Is it better to view the activities of the day that you look forward to, or consider the negative things that may happen if you lie in bed for another hour? Should you talk to yourself in a calm tone of voice or command yourself to get up immediately? Are you aware of what works best for you and how your current method of communicating with yourself affects what happens next?

When communicating about something important to a family member or co-worker, are you choosing wisely when to seek information vs. give information? Does it occur to you when it is best to speak in vague terms and allow the other to fill in the details? Do you know when it is better to be very specific and are you thoughtful about when to do what?

Are you consciously choosing?

Are you consciously choosing when to immerse yourself in your passion and feelings vs. when to take a more objective viewpoint? Do you know how to intentionally do either of these? Do you choose when and how to take another point of view as you make decisions or propose ideas?

When you are deciding whether or not to do something specific, are you focusing your thoughts on the doing or on the end result? Which of these is the better choice, given what you want to accomplish?

Do you choose words that will lead others to experience their feelings, or their internal sense of imagery or sound? What is the benefit of communicating in such a way as to invite others to experience any of the above?

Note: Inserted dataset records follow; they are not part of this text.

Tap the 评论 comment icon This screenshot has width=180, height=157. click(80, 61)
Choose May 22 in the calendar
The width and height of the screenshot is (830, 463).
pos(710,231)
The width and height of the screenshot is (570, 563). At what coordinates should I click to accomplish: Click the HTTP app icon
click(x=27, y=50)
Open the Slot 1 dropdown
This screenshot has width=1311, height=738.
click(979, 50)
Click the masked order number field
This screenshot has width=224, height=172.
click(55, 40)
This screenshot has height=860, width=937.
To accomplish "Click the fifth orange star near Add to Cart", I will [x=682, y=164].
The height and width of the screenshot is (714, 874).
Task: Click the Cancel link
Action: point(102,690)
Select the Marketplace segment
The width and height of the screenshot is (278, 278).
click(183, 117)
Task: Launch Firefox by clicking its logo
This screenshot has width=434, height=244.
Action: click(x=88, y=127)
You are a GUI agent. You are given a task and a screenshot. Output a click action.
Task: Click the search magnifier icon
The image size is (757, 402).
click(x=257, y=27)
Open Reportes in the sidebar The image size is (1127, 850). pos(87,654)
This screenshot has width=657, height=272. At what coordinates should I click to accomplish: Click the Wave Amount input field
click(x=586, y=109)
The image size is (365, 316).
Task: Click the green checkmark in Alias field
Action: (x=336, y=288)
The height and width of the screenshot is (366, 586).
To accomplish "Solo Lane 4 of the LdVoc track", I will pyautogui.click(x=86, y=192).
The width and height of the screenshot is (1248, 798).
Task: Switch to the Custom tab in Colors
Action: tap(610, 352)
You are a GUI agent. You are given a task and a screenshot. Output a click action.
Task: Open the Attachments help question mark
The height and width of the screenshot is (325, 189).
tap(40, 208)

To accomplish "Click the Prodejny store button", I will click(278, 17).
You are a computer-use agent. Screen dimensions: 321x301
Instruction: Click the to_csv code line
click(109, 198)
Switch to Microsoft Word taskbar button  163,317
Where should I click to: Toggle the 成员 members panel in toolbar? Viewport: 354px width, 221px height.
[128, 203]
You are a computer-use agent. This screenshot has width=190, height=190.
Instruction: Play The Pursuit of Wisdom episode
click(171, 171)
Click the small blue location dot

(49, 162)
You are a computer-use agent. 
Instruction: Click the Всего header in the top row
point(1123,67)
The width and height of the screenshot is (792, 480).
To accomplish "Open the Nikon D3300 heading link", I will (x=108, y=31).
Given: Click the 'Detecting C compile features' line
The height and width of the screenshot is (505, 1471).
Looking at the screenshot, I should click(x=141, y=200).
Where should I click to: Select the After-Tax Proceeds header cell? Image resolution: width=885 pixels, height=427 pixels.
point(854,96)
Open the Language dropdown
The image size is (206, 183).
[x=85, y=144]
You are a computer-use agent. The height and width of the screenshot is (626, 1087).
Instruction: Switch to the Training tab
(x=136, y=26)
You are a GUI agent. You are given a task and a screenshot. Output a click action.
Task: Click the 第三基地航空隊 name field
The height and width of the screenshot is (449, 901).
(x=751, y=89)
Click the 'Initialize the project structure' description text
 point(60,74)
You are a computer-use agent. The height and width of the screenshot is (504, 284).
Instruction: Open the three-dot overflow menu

Do you often think in terms of what you want, or what you don’t want? What is the value of both of these viewpoints and when do you use each one to motivate yourself and others?

Where is your attention at any given time? Are you focused on the external environment or on your internal world? Are you considering the past or the future and where it is most productive to be focused as you move through various situations in your day?

Most people are simply unaware…

The list of questions could go on and on. As we teach NLP, we find that most people most of the time are simply not aware that these choices exist. We simply are not taught how to use our minds, bodies and our mouths intentionally.

When we aren’t even aware that we have choices, we tend to react to others and the environment in whichever ways we have picked up over the years by observing others who didn’t have many choices either. Sometimes this works out fine. At other times it is disastrous.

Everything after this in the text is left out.